## MATERIAL FOR THIS TASK
Start of Block
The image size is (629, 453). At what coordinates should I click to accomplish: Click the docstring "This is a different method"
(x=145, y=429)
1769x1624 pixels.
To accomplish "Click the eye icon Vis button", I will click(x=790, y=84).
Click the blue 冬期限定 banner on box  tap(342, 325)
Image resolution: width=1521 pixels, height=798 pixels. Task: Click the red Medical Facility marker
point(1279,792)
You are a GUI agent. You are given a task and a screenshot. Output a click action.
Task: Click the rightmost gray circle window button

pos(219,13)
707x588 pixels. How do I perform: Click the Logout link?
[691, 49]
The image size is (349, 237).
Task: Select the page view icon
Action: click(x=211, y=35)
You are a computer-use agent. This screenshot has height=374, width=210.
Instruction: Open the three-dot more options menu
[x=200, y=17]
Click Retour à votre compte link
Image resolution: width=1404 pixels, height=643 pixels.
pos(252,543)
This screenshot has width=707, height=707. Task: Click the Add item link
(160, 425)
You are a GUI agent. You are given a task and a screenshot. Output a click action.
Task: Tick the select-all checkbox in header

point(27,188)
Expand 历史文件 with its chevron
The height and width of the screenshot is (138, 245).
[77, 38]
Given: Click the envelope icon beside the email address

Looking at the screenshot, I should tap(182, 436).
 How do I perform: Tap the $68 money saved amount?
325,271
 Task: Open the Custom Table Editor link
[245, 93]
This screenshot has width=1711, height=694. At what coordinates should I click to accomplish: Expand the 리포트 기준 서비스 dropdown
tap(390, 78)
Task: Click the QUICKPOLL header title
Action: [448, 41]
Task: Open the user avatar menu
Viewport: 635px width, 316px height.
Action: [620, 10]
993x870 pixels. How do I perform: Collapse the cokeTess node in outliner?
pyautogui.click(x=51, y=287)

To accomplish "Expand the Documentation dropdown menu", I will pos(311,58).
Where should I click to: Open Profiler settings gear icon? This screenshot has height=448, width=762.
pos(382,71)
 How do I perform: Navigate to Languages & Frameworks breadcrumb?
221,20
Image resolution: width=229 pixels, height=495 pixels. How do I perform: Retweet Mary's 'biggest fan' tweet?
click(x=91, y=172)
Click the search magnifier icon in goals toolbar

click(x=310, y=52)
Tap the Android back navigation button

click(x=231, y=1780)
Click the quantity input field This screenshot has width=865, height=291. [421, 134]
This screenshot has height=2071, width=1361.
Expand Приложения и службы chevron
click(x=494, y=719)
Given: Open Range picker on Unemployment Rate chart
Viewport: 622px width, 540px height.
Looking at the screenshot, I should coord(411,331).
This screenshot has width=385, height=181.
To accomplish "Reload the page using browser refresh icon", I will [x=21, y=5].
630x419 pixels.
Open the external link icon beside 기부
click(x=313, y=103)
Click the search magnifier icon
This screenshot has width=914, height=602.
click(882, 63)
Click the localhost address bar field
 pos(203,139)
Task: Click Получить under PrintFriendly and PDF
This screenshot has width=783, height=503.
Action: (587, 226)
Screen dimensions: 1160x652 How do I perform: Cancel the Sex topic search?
End of Block
## PROBLEM DESCRIPTION
In the entries, find the line containing "Click the quantity" and output it and all remaining lines exactly.

## RESULT FOR THIS TASK
Click the quantity input field This screenshot has width=865, height=291. [421, 134]
This screenshot has height=2071, width=1361.
Expand Приложения и службы chevron
click(x=494, y=719)
Given: Open Range picker on Unemployment Rate chart
Viewport: 622px width, 540px height.
Looking at the screenshot, I should coord(411,331).
This screenshot has width=385, height=181.
To accomplish "Reload the page using browser refresh icon", I will [x=21, y=5].
630x419 pixels.
Open the external link icon beside 기부
click(x=313, y=103)
Click the search magnifier icon
This screenshot has width=914, height=602.
click(882, 63)
Click the localhost address bar field
 pos(203,139)
Task: Click Получить under PrintFriendly and PDF
This screenshot has width=783, height=503.
Action: (587, 226)
Screen dimensions: 1160x652 How do I perform: Cancel the Sex topic search?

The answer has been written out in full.